1810: Asa McGray and his family lived in Ellsworth, Hancock County, Maine. About that time, he joined the Methodist Society and received from them a license to preach.

1813: Rev. Asa McGray began preaching.

1814: Rev. Asa McGray joined the Free Will Baptists. He was ordained by the Fairfax Baptist Church in Fairfax, Maine (subsequently re-named Albion, Maine).

1816: Rev. Asa McGray and his family arrived in Windsor, Nova Scotia, Canada. They settled in Cornwallis, where he preached and worked at his trade as a wheelwright. “Whenever the opportunity presented itself, he preached, becoming the first Free Will Baptist preacher in Nova Scotia."

1821: Rev. Asa McGray and his family settled in Cape Sable Island, Shelburne County, Nova Scotia. There, he established a church of 19 members, which was the first church of Free Will Baptists in Nova Scotia.

1826: Rev.
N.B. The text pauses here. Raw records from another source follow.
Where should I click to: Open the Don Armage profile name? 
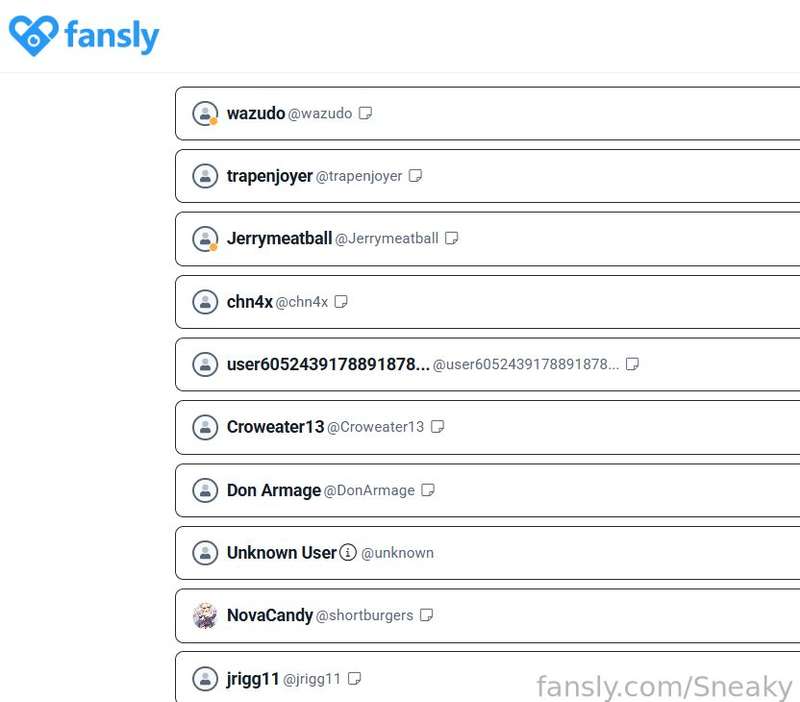[x=274, y=490]
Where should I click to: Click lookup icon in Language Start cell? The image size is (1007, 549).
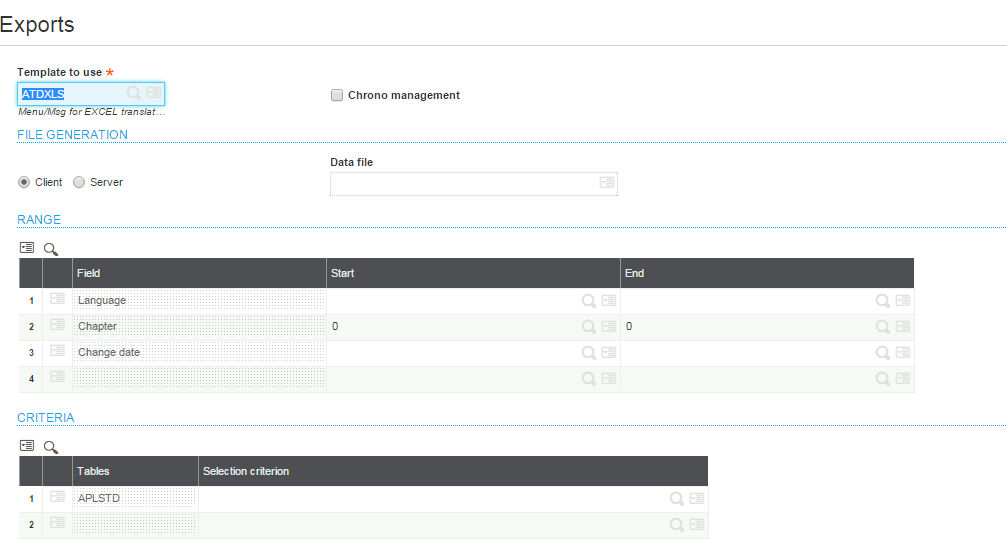[x=589, y=300]
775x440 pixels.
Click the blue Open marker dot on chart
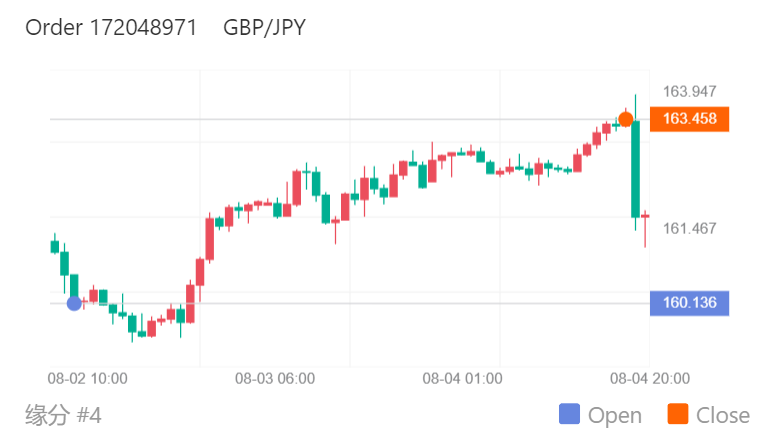point(74,303)
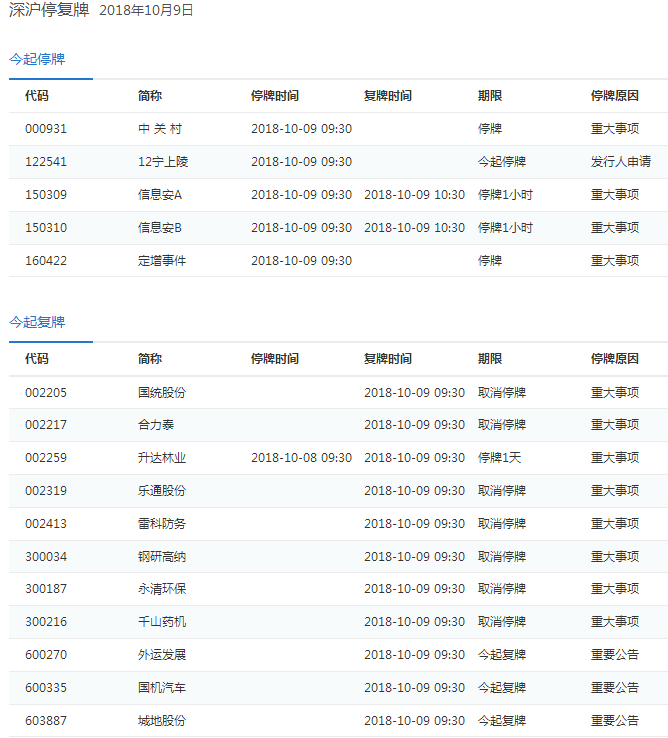Select the 今起停牌 section tab
The width and height of the screenshot is (668, 738).
pyautogui.click(x=37, y=59)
Asa McGray helped organize the Free Will Baptist Church in Greene, Maine. In addition, he helped form other churches in Nova Scotia's Shelburne, Yarmouth, Kings, and Queens counties. He continued preaching at Cape Sable Island until his death in 1843.
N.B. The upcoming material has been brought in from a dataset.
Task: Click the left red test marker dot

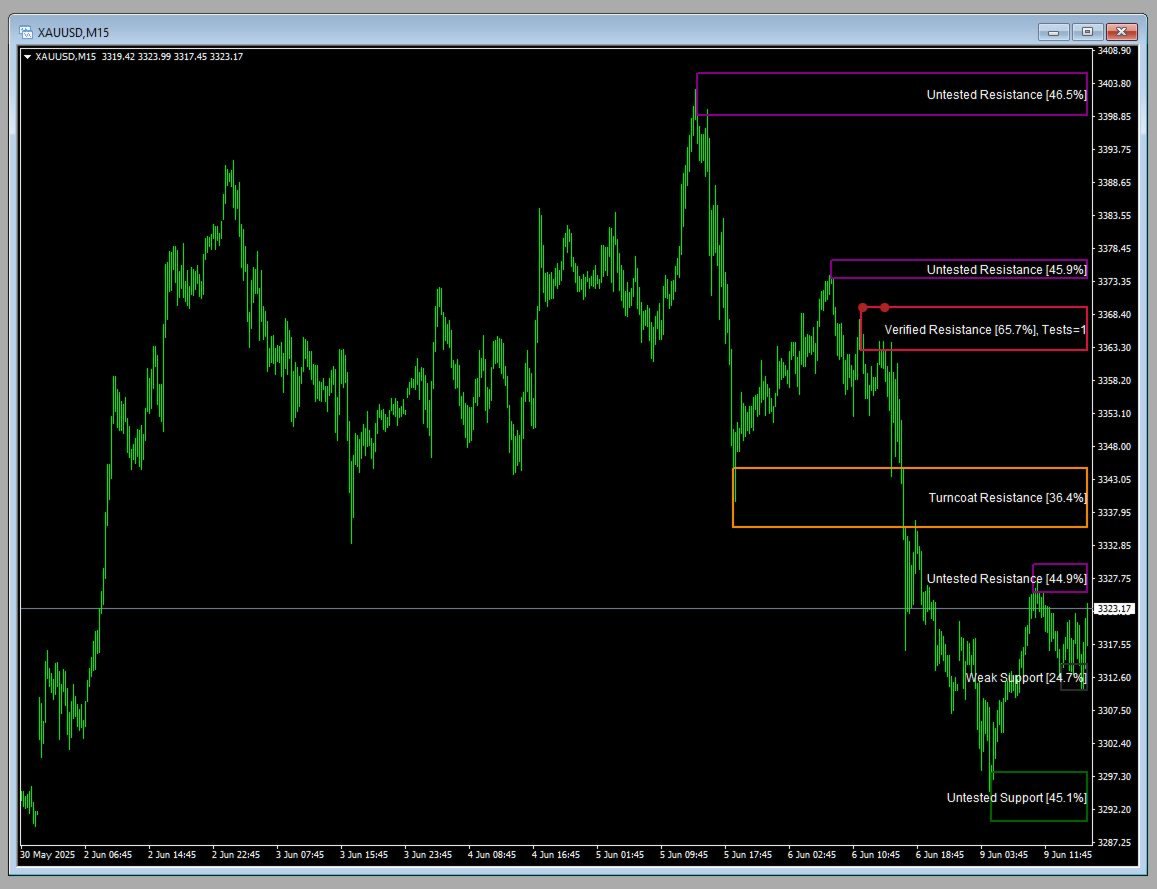Action: click(x=862, y=307)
Cape Sable Island was Asa McGray's parish. "He preached without salary, working his land and taking freewill offerings for his support." He was a promoter for the public good, including developing agriculture, expanding the local economy, and help build a bridge to cross an island creek. In addition, in 1831 he was a leader of Cape Sable Island's branch of the Total Abstinence Society, which was a provincial temperance movement. At the time, that society numbered 71 male and 96 female members.

Rev. McGray died 30 December 1843.  While the Shelburne County Genealogical Society and Free Will Baptist Church records give Asa's death date as 30 December, his gravestone indicates 28 December 1843. He is buried behind to his church in Centreville, Cape Sable Island. His funeral was conducted by Rev. Edward Reynolds, preaching from 2 Samuel, "Know ye not that there is a prince and a great man fallen this day in Israel."
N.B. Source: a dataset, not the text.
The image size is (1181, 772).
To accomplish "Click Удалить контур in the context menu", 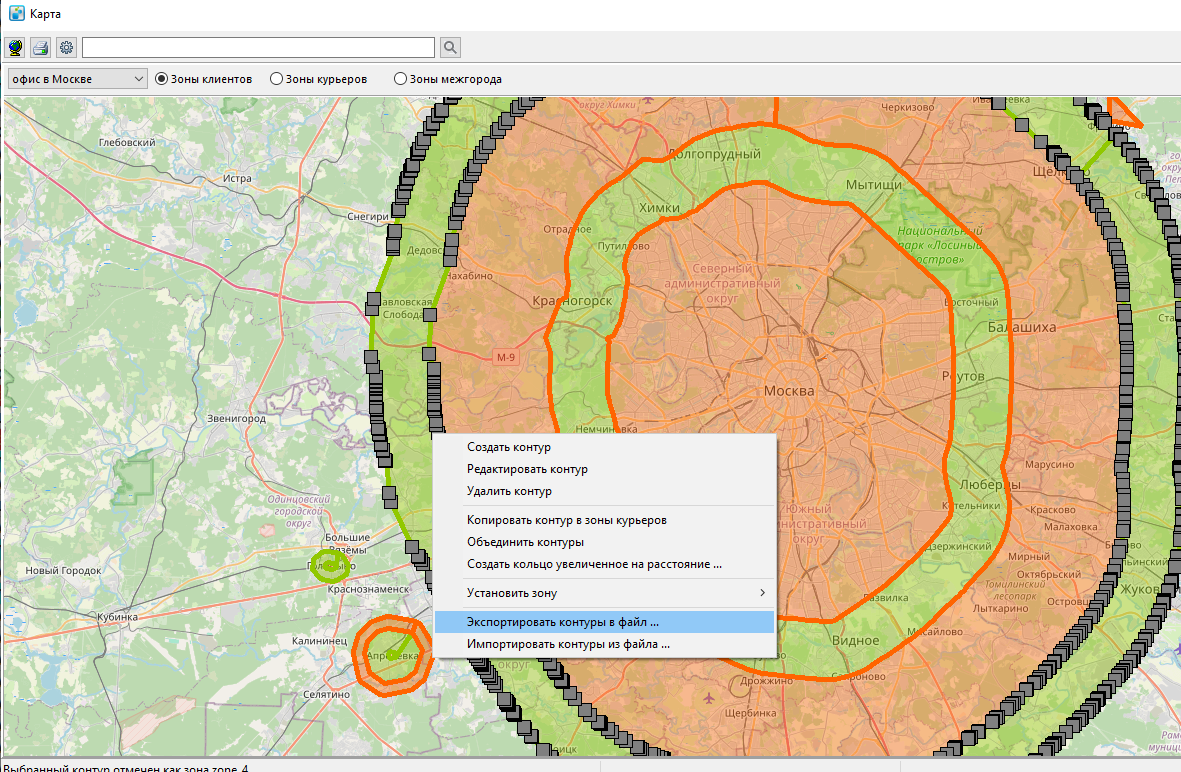I will (x=509, y=491).
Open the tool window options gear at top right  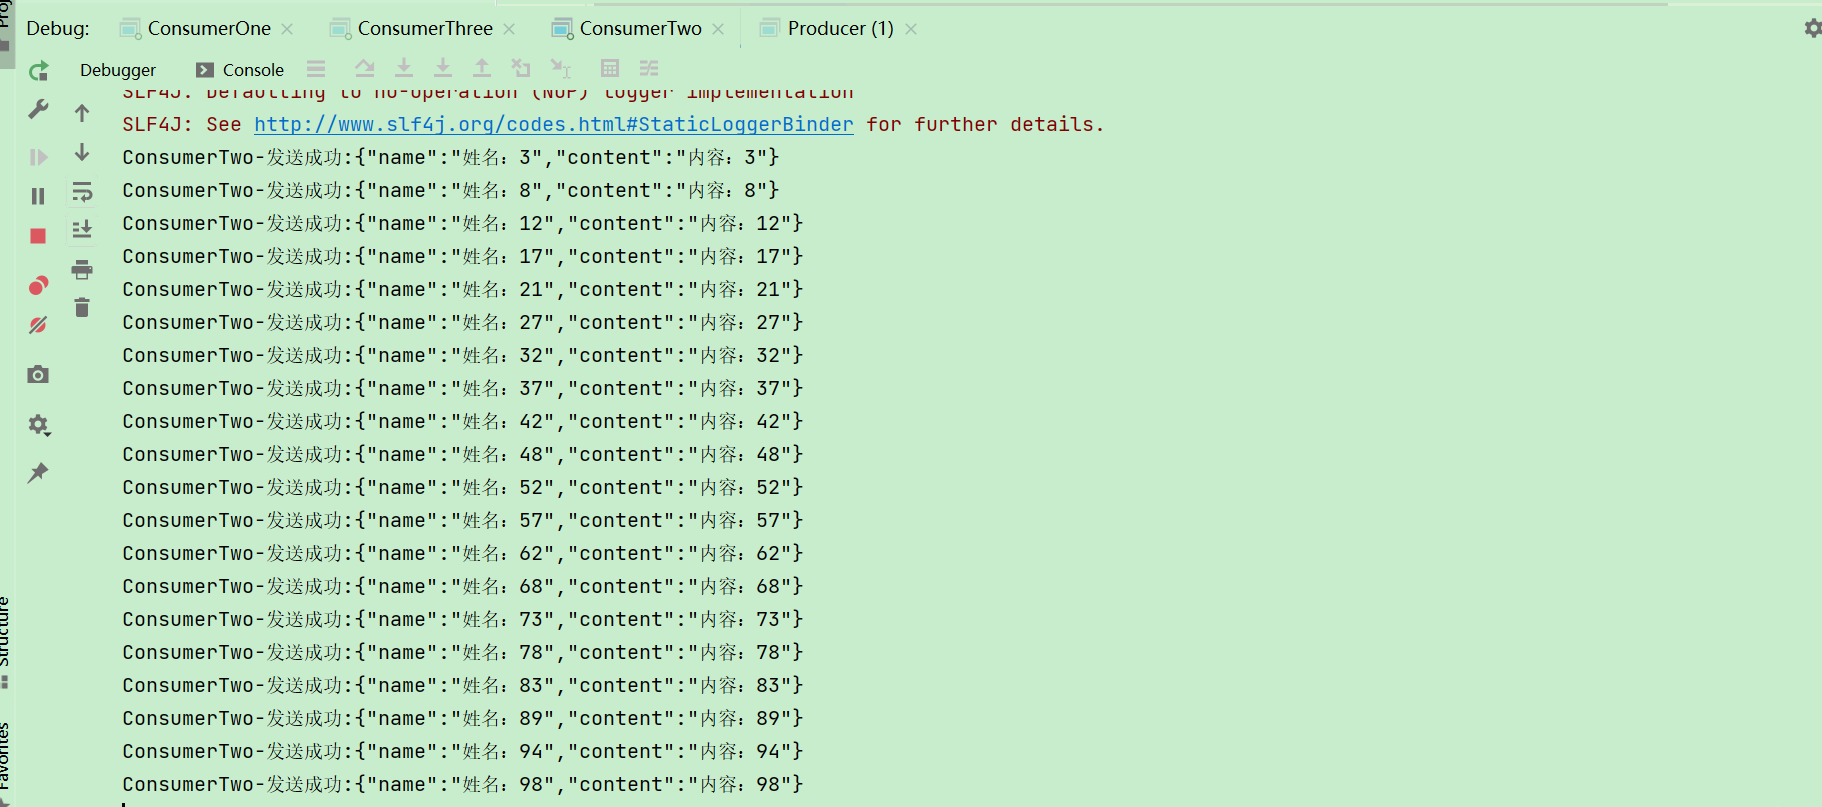(1812, 28)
A drawing of Rev. McGray was made in black crayon in the 1830s by a fellow minister from Maine. About 1876, the artist Jacob Blauvelt of Tusket painted an oil on canvas portrait from the old crayon drawing. This is thought to be the only surviving portrait of Rev. McGray. That portrait is held in the Baptist Section, Acadia's Digital Collection, Acadia University in Wolfville, Kings, Nova Scotia, Canada.

== Personal life ==
Rev. McGray and his wife Susannah were parents to eight children. There were five sons and three daughters. Five were born in Maine and three were born in Canada. In order of birth, their children were:

Born in Maine, USA:

- William J. McGray (1802–1865) married Letitia Roberts (1803–1887) and raised three sons,
- Sarah Carpenter McGray (1803–1850) married John Harvey Doane (1799–1871) and raised six children,
- Ruth Carpenter McGray (1805–1868) married Joseph Atwood Smith (1802–1872) and raised eight children
- Asa Turner McGray (1807–1877) married Eliza Ann Doane (1809–1885) and raised seven children,
- John Colby McGray (1810–1887) married Elizabeth Smith (1812–1904) and raised six children,

Born in Nova Scotia, Canada:

- Rebecca Smith McGray (1819–1871) married Joseph Neil McComiskey (1821–1871) and raised nine children,
- Jethro Covel George Washington McGray (13 Sep 1822–1839), unmarried.
- Albert Swim Wellington McGray (13 Sep 1822–1890) married first Sarah Elizabeth Nickerson (1824–1877) and married second Sarah R. Crowell (1841–1927).

Siblings Sarah Carpenter McGray and Asa Turner McGray, married siblings John Harvey Doane and Eliza Ann Doane. John and Eliza Doane are direct descendants of Deacon John Doane.

Several descendants of Rev. Asa McGray were also named Asa McGray, including his son Asa Turner McGray and four grandsons: Asa McGray (1828–1812), Asa McGray Doane (1833–1835, Asa McGray Doane (1835–1906), and Asa Ellsworth McGray (1842–1916).

Rev. McGray and Susannah's family expanded with approximately 45 grandchildren, which included Nehemiah Doane McGray and Eliza Ann Ross. Most their grandchildren were born and raised in Nova Scotia, many near Cape Sable Island.